I do begrudge cynical lawmakers wielding women’s fear and anguish as a way to punish more and more disadvantaged women. I doubt that the vast majority of them would give a second thought if it weren’t such a powerful weapon.
Edited for clarity
On the topic of of conservative women:
Staunchly anti-abortion women can often seem confounding. Why would anyone support laws directly harmful to their health and safety? But if you look closely, you’ll find many anti-abortion women have something in common: They’re often white and in a position to benefit from aligning themselves with powerful white men in their lives as a means to consolidate their own political power.
White women play a unique, decisive role in challenging abortion rights and reproductive justice for women of color, lower income women, and frankly, all women. Notably, the majority of women who have abortions are women of color, and women of color are substantially more likely to experience povertythan their white counterparts.
Of course, this is not to absolve the equally—or more—responsible white male lawmakers of blame for the modern, terrifying landscape around reproductive rights. The horrific laws we’re seeing are deeply tied to overrepresentation of white, cisgender men who know nothing about pregnancy and will never understand women’s experiences, but that said, white women are distinctly positioned to play a special role in advancing the anti-abortion movement’s goals.
Their advocacy for cruel, harmful abortion bans that disproportionately impact the bodies of low-income women of color serves to give the anti-abortion movement cover for its sexism. The anti-abortion movement’s male leaders are able to use female supporters as shields to push back on the popular, well-earned narrative that legislation attacking abortion rights is exclusively supported by ignorant white men, and to market their movement as “women-approved.”
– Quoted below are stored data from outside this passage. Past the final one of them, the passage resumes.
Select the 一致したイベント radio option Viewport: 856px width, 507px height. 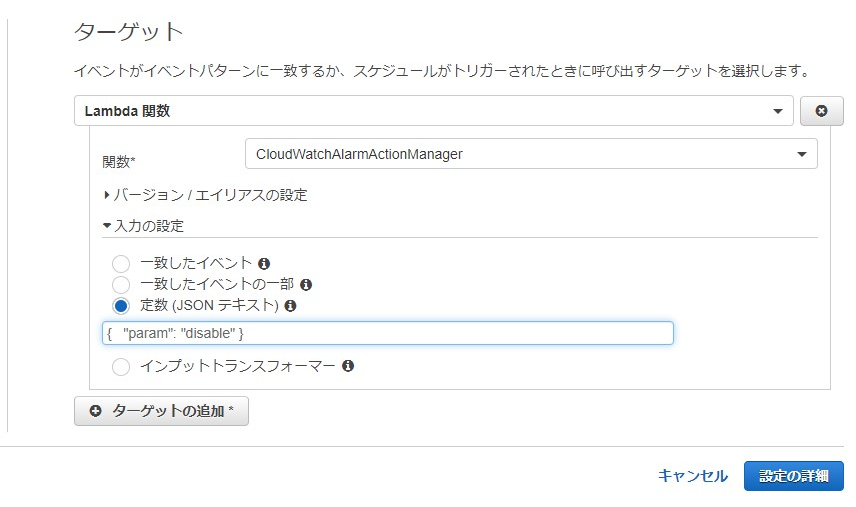pyautogui.click(x=121, y=264)
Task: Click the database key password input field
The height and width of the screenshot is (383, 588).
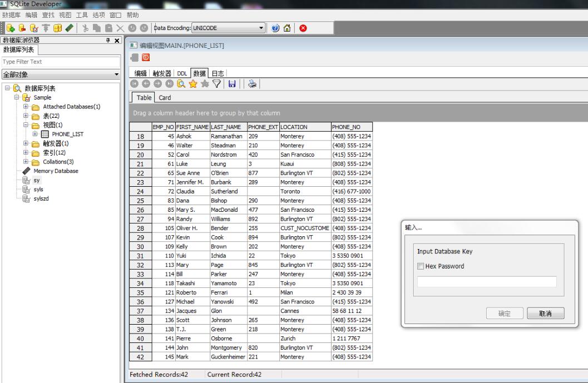Action: click(x=487, y=282)
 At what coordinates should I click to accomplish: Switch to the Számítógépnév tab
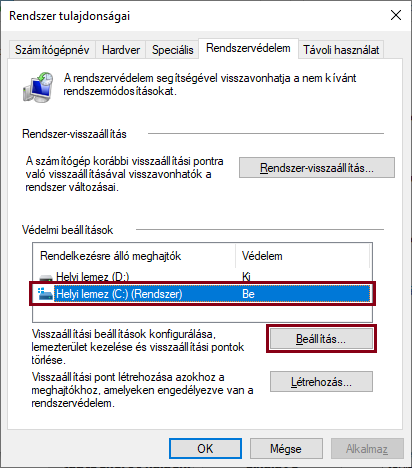point(52,50)
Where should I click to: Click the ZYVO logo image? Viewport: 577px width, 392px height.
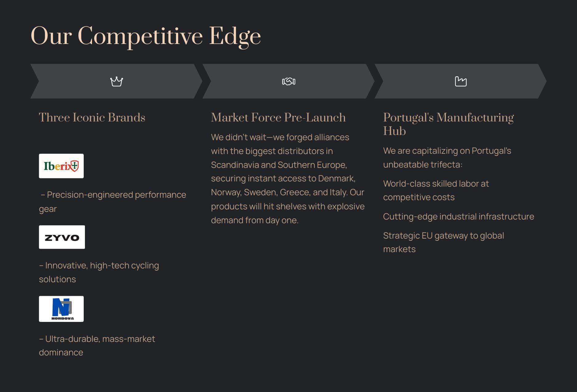coord(62,237)
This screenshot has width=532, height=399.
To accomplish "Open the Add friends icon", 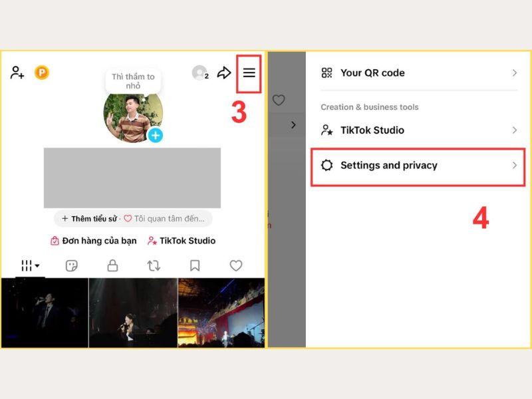I will click(17, 73).
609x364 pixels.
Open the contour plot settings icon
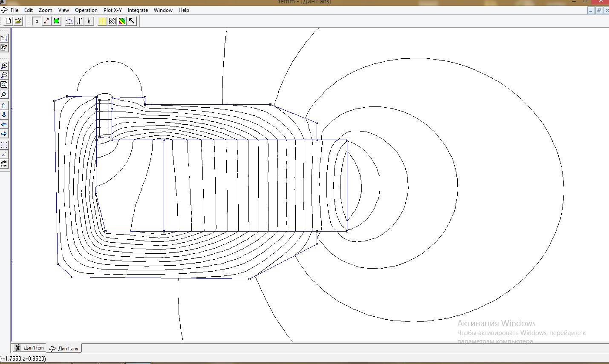pos(113,21)
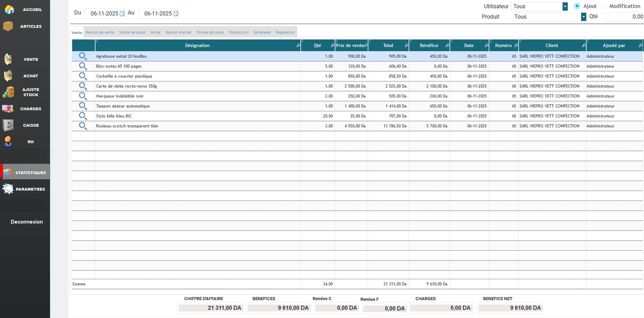644x318 pixels.
Task: Open calendar picker for Au date
Action: [176, 14]

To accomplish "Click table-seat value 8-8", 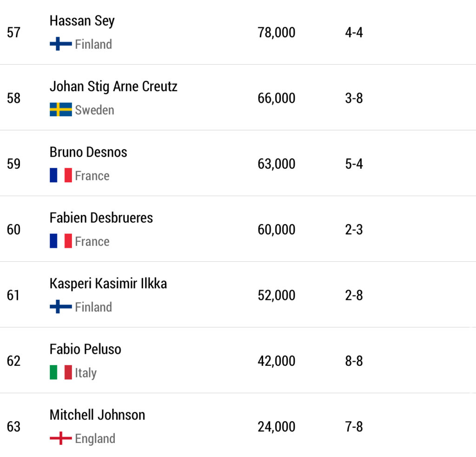I will (354, 361).
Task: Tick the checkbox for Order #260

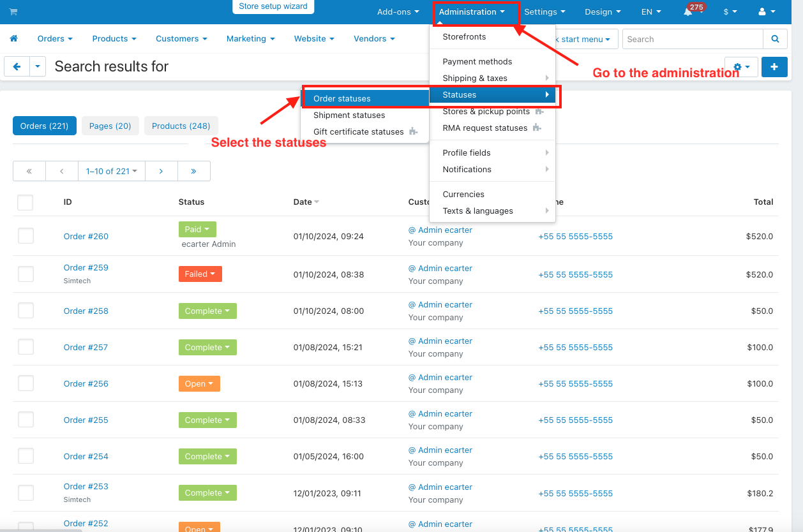Action: click(x=26, y=236)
With the support of white women, anti-abortion activists can paint the many women who vocally protest their dangerous policies as hysterical and non-representative of all women. Subsequently, they can capitalize on the racial power dynamics that grant white women greater visibility and credibility than women of color to paint their views as universal, speaking for all women.
Yet, who holds leadership roles or poses as the faces of the anti-abortion movement, whether men or women, is ultimately irrelevant. Their gender doesn’t magically mitigate the harm of anti-choice laws on women as a unit, who will experience higher maternal death rates and negative pregnancy and health outcomes as a direct consequence of abortion bans.